Socio-technological evolution and the emergence of multiconsciousness

A curious analogy arises when comparing the communication mechanisms employed by cells in multicellular organisms, and communication mechanisms developed by the human civilization. Of the main conclusions is that an open and transparent communication system might be critical for existence of a large multi[cellular] system.. What follows is based on some approximations, so has to be perceived with caution 😉

Generally speaking there are four communication (signaling) mechanisms in a multicellular organism:

1) Juxtacrine signaling (through direct contact), is facilitated by direct physical interaction between adjacent cells through membrane-anchored receptor molecules. Such receptors are the most essential tool for cellular communication. Together with membrane channels they facilitate environment sensitivity in all life forms and act as the fundamental building block within all inter-cellular communication systems.

2) Paracrine signaling (through chemical diffusion), is mediated by molecules secreted into the extracellular medium, which are sensed by the cells in vicinity of the emitting source. This enables information transfer beyond the cells in direct contact with one another.
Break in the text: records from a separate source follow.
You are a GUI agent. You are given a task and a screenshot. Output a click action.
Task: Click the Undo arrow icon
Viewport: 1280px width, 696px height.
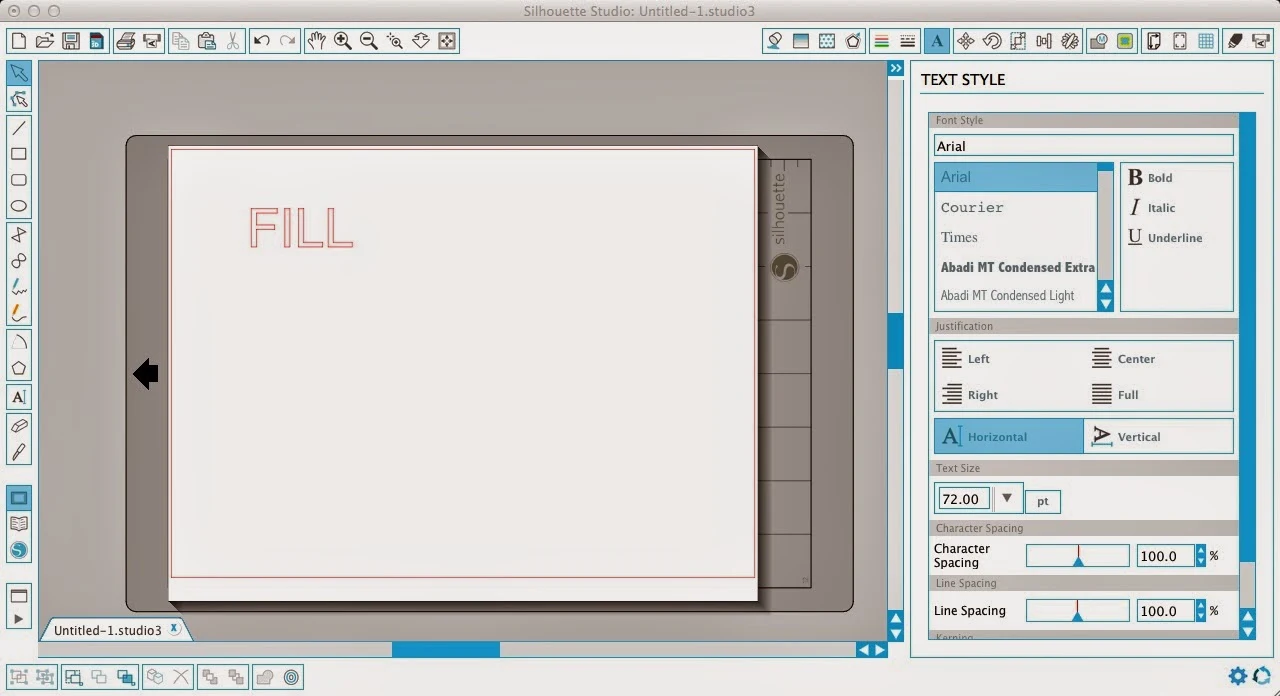click(x=261, y=41)
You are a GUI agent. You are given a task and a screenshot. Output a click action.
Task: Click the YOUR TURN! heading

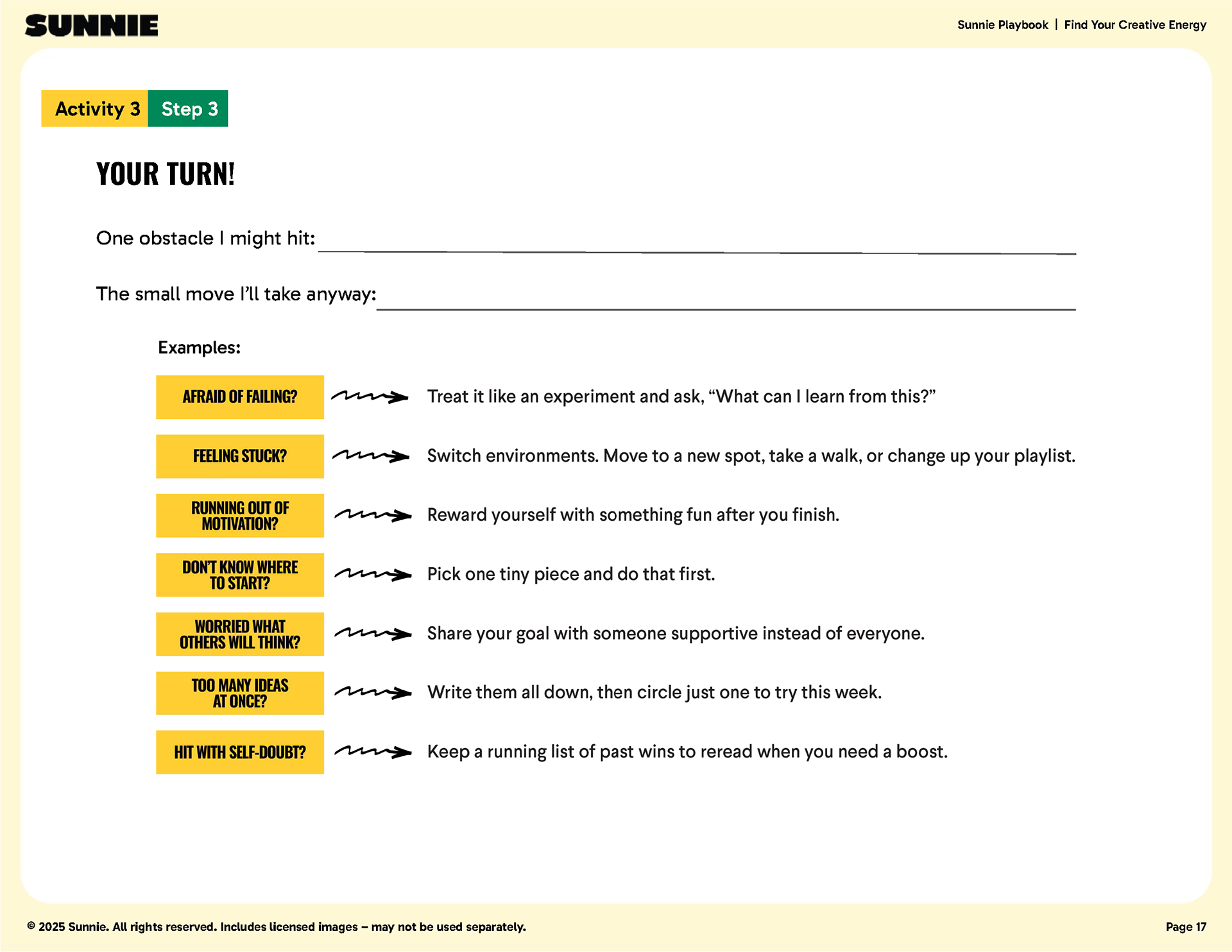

This signaling model is employed even by single-cell life forms and is considered to be an important step in emergence of multicellularity.

3) Circulatory–Endocrine signaling (through chemical circulation), is also mediated by molecules expressed into the intercellular medium, however in this case the range of signal transduction is considerably extended because of the signaling molecules being transported by the global circulatory system. This enables efficient intercellular communication on the scale of the whole organism.

In the present discussion “endocrine signaling” does not simply refer to animal endocrine systems modulated by specialized endocrine organs. It rather designates a general principle of information transfer when [any] cell in the organism is capable of sending signals to other cells via global circulatory system (e.g. including immune systems of animals and xylem/phloem systems of vascular plants).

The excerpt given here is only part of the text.